Muhammad Nidzam Adzha Yusoff (born 11 March 1968) is a Malaysian football coach and former footballer. He is the current assistant head coach of Malaysia Super League side Kuala Lumpur FC

Career as player
He formerly played with Kedah FA, as well with Perak FA in Malaysian League (M-League).

He also playing for the national team and made his debut in 1991 Merdeka Tournament and was dropped after the World Cup qualifier in 1991. It took him three years to return into the national team but again he dropped because of injury.

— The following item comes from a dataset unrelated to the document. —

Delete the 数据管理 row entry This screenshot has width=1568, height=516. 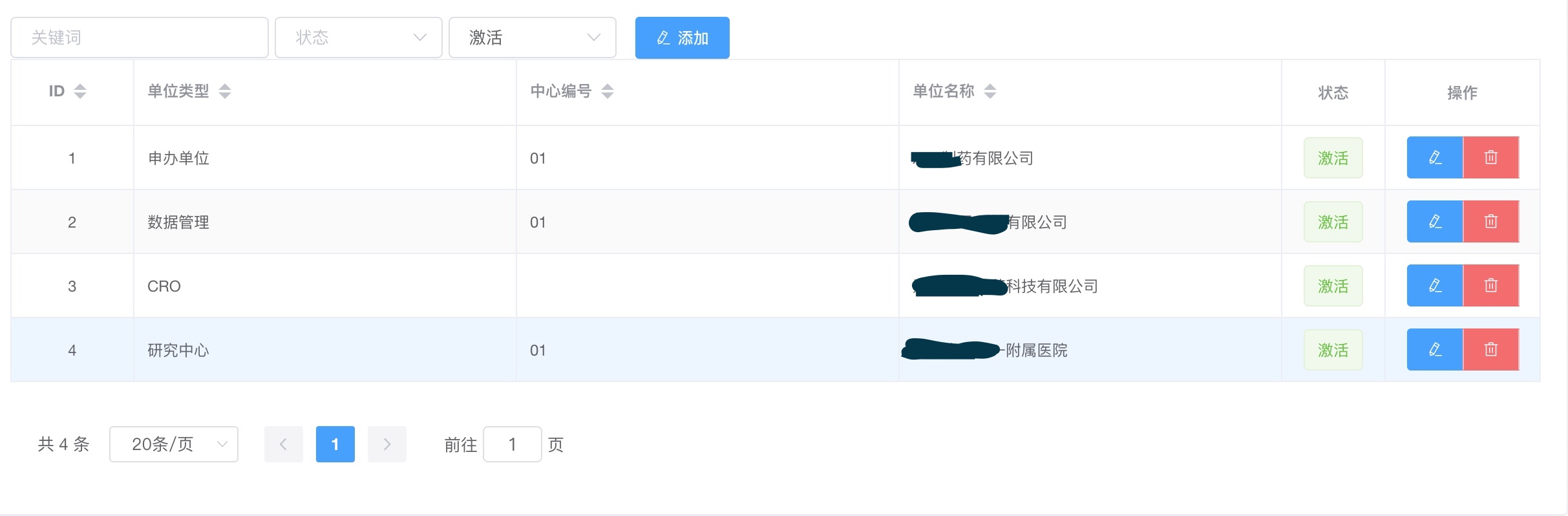point(1490,221)
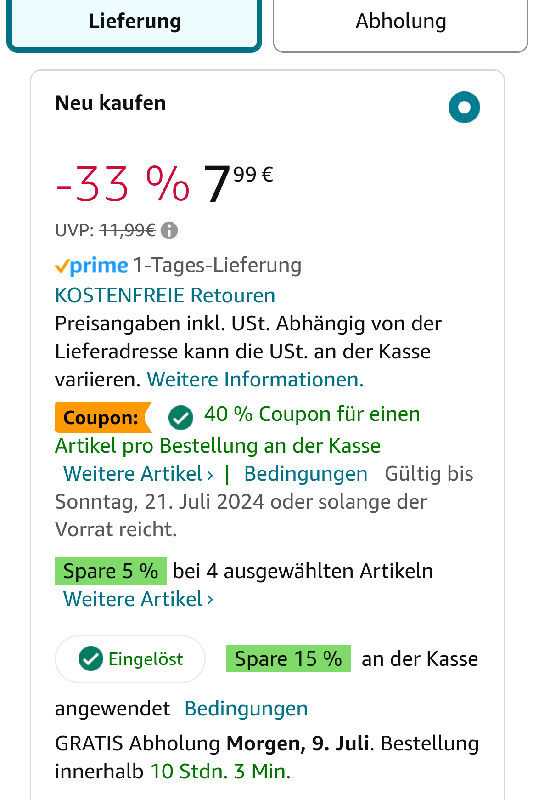This screenshot has height=800, width=533.
Task: Click the Eingelöst checkmark icon
Action: (x=91, y=659)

He once made controversy when he leave Perak to join Kedah in 1993 season. In his first season with Kedah, he help the team to win two trophy. In 1995, he arrested on suspicion of match-fixing but the charges against him were dropped.

Career as coach
Nidzam was formerly with Perlis FA as a coach in 2010. He also was an assistant coach with Kuala Muda Naza FC, later becoming head coach with them in 2009. Earlier, he was also an assistant coach with now defunct club, Kelantan TNB.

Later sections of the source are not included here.